Collected data entries

=-=-=

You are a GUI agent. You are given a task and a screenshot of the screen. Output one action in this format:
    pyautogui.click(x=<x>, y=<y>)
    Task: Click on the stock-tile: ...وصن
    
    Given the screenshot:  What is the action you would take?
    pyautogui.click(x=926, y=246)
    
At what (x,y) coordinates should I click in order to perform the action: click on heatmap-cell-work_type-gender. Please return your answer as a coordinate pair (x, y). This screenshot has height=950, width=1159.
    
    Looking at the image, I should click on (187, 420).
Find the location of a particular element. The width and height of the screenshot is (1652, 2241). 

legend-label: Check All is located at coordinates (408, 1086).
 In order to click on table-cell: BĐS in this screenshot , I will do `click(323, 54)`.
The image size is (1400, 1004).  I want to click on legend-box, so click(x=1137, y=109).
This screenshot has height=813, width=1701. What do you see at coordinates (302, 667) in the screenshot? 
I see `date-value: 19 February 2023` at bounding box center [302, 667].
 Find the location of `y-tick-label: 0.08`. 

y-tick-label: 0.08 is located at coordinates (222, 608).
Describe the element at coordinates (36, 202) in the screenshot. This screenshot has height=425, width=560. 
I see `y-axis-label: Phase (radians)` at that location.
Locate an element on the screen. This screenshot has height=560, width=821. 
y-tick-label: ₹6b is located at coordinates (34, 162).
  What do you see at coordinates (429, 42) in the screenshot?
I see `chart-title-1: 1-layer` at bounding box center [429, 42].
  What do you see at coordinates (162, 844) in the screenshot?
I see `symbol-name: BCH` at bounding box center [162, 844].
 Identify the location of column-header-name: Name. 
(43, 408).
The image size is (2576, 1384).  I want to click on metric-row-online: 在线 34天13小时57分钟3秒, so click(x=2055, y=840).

=-=-=

§ **Prompt**
Pull out each line of the entries above that contains the string "width". Only lines that match its case count.

§ **Result of the exercise**
At what (x,y) coordinates should I click in order to perform the action: click on heatmap-cell-work_type-gender. Please return your answer as a coordinate pair (x, y). This screenshot has height=950, width=1159.
Find the location of a particular element. The width and height of the screenshot is (1652, 2241). 
This screenshot has height=813, width=1701. What do you see at coordinates (302, 667) in the screenshot? 
Describe the element at coordinates (36, 202) in the screenshot. This screenshot has height=425, width=560. 
Locate an element on the screen. This screenshot has height=560, width=821. 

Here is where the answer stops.